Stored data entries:
* * *

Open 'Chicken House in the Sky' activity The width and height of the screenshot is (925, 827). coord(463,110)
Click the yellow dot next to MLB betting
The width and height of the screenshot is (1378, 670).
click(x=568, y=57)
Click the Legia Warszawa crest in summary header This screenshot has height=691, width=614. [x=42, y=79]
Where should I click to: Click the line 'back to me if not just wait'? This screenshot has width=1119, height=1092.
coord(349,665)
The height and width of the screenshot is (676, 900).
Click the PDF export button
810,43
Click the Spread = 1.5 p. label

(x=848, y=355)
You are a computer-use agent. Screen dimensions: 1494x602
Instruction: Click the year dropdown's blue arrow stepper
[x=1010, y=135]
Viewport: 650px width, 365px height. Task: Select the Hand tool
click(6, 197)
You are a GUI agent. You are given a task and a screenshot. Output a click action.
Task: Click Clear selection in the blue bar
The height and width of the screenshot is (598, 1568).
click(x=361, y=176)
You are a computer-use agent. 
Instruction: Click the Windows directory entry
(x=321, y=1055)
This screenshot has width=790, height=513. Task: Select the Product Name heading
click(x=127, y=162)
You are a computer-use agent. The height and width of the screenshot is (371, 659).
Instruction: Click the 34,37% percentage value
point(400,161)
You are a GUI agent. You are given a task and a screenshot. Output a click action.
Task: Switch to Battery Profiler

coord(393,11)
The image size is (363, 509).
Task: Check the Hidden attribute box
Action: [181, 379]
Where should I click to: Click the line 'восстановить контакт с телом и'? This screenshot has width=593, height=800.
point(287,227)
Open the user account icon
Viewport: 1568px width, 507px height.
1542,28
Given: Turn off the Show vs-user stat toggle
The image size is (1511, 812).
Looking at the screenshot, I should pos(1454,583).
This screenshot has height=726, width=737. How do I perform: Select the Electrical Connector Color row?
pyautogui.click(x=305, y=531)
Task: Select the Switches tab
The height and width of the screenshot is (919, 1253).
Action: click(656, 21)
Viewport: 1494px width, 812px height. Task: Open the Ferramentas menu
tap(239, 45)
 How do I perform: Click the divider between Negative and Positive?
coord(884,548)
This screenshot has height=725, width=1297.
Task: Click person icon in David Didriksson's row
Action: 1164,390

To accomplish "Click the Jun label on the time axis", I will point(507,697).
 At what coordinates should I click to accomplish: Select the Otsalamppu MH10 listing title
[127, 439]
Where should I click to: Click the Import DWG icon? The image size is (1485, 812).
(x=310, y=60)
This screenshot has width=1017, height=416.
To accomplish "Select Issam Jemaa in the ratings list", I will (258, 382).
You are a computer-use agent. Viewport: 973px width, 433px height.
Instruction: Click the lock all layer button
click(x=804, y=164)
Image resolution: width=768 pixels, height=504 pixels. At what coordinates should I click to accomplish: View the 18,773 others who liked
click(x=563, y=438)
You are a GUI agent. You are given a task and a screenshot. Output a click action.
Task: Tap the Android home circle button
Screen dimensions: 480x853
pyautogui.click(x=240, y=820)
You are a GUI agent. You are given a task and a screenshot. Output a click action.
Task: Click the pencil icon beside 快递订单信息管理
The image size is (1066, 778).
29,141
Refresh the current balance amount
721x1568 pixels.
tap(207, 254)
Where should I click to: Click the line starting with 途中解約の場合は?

* * *

Exercise details =>
How many lines of these entries contain "computer"? Answer with the number and nothing else.

Result for this task =>
4